3- The hyper-intellectual neo-communists of the Nettime list (from which I
have now unsubscribed) who snicker at our losses, and believe that America
deserves such an attack as revenge for its actions in Kosovo (saving a race
from genocide), or the corporate policies of the Gap.
All three groups are fundamentalists, who are clinging to a world view that
tolerance, media, and - yes - capitalism tend to erode. We are all in this
together. Abortionists and mothers, Arab and Jew, libertarian and communist.
Take a good hard look at who is attempting to create structures within which
everyone can live in peace, and who is not. Which looks more like pluralism
to you? Old Jerusalem or Jordan? New York or Tehran?
4) Introspection and self-loathing are extremely positive when they can be
used to make real changes to one's outlooks and behaviors. But they can be
crippling when taken too far, or when they're indulged at the wrong moment.
Similarly, fist-waving and hyper-patriotic rhetoric seems, to me, like a
retreat into the symbols of an ancient war rather than an expression of the
values we aim to defend.
This is an opportunity take our ongoing struggle for plurality and human
creativity to the next level. For more consciousness, not less. For the
dismantling of a war machine that is, in part, our own creation.

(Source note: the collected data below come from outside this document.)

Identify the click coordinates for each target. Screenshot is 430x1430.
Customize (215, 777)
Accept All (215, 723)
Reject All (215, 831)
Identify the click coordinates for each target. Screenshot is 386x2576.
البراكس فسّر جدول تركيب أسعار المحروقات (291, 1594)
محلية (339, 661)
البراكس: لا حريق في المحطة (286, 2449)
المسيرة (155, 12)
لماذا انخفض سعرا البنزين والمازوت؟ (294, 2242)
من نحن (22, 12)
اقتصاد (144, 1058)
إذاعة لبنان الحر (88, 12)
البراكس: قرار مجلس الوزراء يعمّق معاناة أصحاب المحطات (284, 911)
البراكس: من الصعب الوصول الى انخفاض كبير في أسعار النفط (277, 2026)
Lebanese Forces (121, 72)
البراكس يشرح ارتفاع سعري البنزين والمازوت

In closing, I don't hear any calls for the kinds of reprisals that so many
people fear. I hear it from a few radio DJ's and other firebrands. From Bush
- except during the first day or two - and from Powell, I've heard what
could be called restraint.
The war will be fought on a cultural and ideological level. We must begin to
develop cultural and spiritual tools - spiritual bombs - that prevent people
from becoming so programmed that they want to kill so many people, including
themselves. This means understanding why people are often willing to
surrender their free will (poverty, isolation, etc.) and how people can be
led to devalue human life.
And these, my friends, are ultimately questions of media literacy.